→ **Texte présenté**:
Tous mes rêves partent de la gare d’Austerlitz de Mohamed Kacimi

Paroles recluses

Tous mes rêves partent de la gare d'Austerlitz de Mohamed Kacimi

Dans la bibliothèque que gère Barbara (Marjorie Nakache), vont, viennent, passent ou restent un moment, Lilly qui ne supporte plus le boucan que font les corbeaux (Olga Grumberg), Zélie qui raconte ses rêves en boucle et qui partent tous de la gare d’Austerlitz ( Jamila Aznague), Rosa qui cherche la salope qui lui a volé ses Nike (Gabrielle Cohen), Marylou arrivée depuis 48 jours, en quête d’une pince à épiler (Irène Voyatzis) qui obtient en réponse, « tu verras, il viendra un moment où tu oublieras ton corps, tu sentiras plus rien, ni ton ventre, ni tes seins, ni ton sexe. Tu deviendras comme les autres filles, un simple courant d’air ».
Détenues dans une maison d’arrêt, la bibliothèque est leur havre, leur espace de liberté où, entre colère et fatalisme, éclats de rire et larmes, elles échangent sur le quotidien carcéral et en même temps s’en évadent en évoquant leurs amours, leurs rêves, livrent par bribes des bouts de leur histoire, évoquent comme en passant, les circonstances qui les ont conduites en prison et effacées du monde, « quand une femme passe la porte de cette maison, elle n’existe plus, ni pour ses enfants, ni pour ses parents, ni pour son mec…t’es plus qu’un trou de mémoire ».

→ **Entrées fournies**:
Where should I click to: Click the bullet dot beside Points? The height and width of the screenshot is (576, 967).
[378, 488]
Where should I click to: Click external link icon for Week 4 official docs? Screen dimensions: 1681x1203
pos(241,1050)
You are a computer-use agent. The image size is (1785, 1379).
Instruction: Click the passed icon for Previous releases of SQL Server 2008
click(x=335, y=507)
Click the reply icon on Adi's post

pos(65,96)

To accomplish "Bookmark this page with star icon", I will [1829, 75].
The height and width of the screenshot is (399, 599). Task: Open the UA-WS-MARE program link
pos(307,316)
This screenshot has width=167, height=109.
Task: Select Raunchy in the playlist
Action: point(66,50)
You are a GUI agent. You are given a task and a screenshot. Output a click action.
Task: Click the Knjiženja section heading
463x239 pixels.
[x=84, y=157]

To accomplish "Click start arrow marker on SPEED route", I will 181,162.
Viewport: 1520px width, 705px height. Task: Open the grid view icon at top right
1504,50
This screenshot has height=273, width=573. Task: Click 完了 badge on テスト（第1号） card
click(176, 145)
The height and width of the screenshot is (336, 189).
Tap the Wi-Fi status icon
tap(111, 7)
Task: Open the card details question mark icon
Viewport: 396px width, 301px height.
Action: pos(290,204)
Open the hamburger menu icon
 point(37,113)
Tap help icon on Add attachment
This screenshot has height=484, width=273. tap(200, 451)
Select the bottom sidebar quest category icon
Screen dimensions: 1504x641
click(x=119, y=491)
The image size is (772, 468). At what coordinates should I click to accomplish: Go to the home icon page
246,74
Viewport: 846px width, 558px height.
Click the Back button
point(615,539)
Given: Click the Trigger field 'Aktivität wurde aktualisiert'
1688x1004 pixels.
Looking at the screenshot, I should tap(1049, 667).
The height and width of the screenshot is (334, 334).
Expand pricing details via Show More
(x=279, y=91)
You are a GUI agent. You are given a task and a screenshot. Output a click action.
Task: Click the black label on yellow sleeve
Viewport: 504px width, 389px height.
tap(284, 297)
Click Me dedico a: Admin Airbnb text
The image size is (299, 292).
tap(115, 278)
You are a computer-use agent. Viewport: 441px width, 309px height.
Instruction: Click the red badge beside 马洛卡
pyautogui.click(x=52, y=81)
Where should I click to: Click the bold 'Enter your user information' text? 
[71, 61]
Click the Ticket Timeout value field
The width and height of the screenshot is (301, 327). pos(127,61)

→ **Les consignes**:
(a) Relevez tous les prénoms de personnages qui figurent dans la présentation de la pièce.
(b) Donnez la suite de la présentation de la pièce, à partir de sa dernière phrase.

→ **Réponses aux consignes**:
(a) Barbara, Lilly, Zélie, Rosa, Marylou

(b)
Ce soir c’est Noël. Elles ont quartier libre jusqu’à minuit et, histoire de se croire libres et ailleurs, s’activent à préparer un mirifique et imaginaire festin, arrosé des meilleurs crus lorsque surgit Frida (Marina Pastor), incarcérée il y a tout juste une heure pour avoir enlevé sa fille de 14 ans, Alice. C’est en lui achetant On ne badine pas avec l’amour que, recherchée, elle a été reconnue et dénoncée. Arrachée à sa fille, déboussolée par la brutalité qui lui est faite, Frida pète les plombs et veut mourir. Pour prévenir un geste désespéré, elles lui proposent de jouer une scène de la pièce de Musset et de l’envoyer filmée par iPhone à Alice. S’en suit un savoureux moment de théâtre dans le théâtre où elles se livrent par Camille et Perdican interposés, à une lecture décapante de Musset qui pour finir ne les laisse pas indemnes, « c’est un piège ce truc…plus tu avances, plus tu sens des trucs dans ta tête. C’est bizarre » déclare Rosa, reconnaissant à sa manière les vertus cathartiques du théâtre.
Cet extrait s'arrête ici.